The UMBC Biological Sciences Department will host two talks on bioinformatics on Wednesday, April 27.
Bioinformatics: Illustrations from 20 years at NCB*I, Dr. Jim Ostell, NCBI, NIH, 11:00am Wednesday 27 April, BS-004
Jim Ostell is one of the founders of NCBI, he will give a general audience talk, ideal for students and faculty from Biology, CS, Chemistry, Statistics and Math that would like to learn what Bioinformatics is about and the history of one of the main bioinformatic center in the world.
Network and state space models: science and science fiction approaches to cell fate predictions, John Quackenbush, Harvard, 12:00pm Wednesday 27 April BS-004
Two trends are driving innovation and discovery in biological sciences: technologies that allow holistic surveys of genes, proteins, and metabolites and a realization that biological processes are driven by complex networks of interacting biological molecules.
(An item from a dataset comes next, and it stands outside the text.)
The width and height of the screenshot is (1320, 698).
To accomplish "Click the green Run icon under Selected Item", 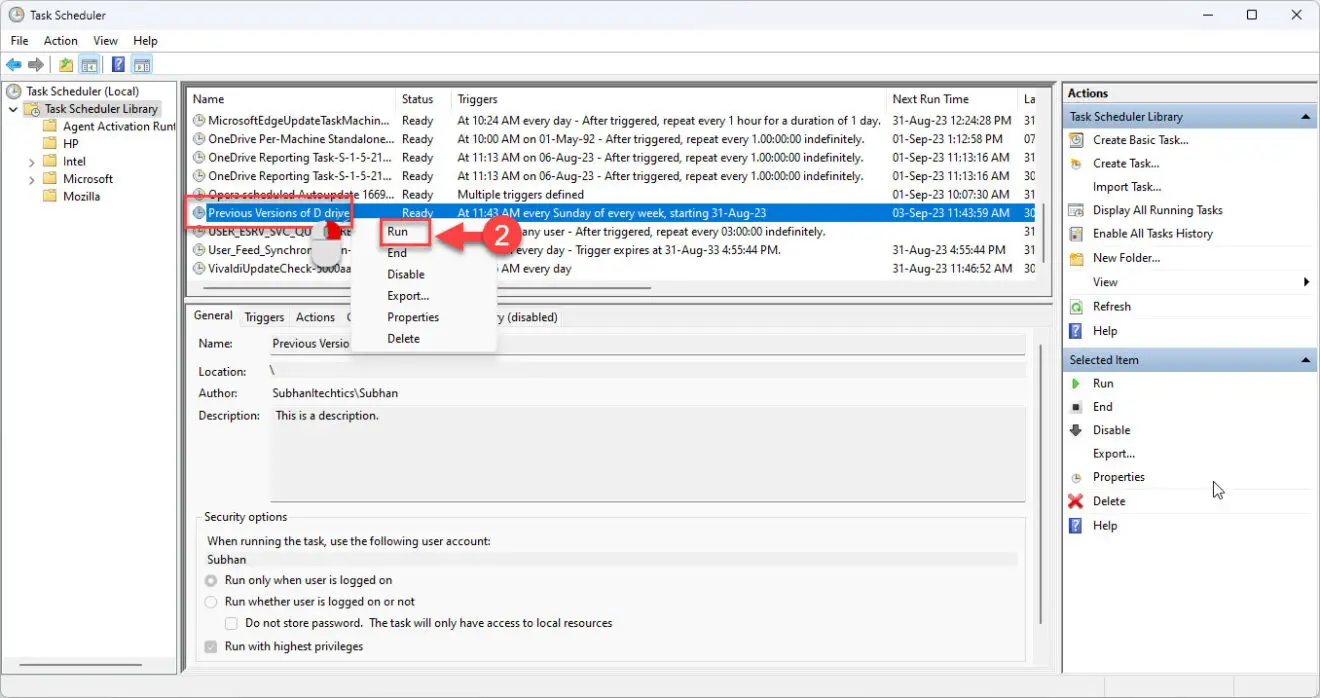I will pyautogui.click(x=1077, y=383).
However, there is a gap between the gene lists emerging from genome sequencing projects and the network diagrams that are essential if we are to understand the link between genotype and phenotype. ‘Omic technologies were once heralded as providing a window into those networks, but so far their success has been limited, in large part because the high-dimensional they produce cannot be fully constrained by the limited number of measurements and in part because the data themselves represent only a small part of the complete story. To circumvent these limitations, we have developed methods that combine ‘omic data with other sources of information in an effort to leverage, more completely, the compendium of information that we have been able to amass.Here we will present a number of approaches we have developed, with an emphasis on the how those methods have provided into the role that particular cellular pathways play in driving differentiation, and the role that variation in gene expression patterns influences the development of disease states. Looking forward, we will examine more abstract state-space models that may have potential to lead us to a more general predictive, theoretical biology.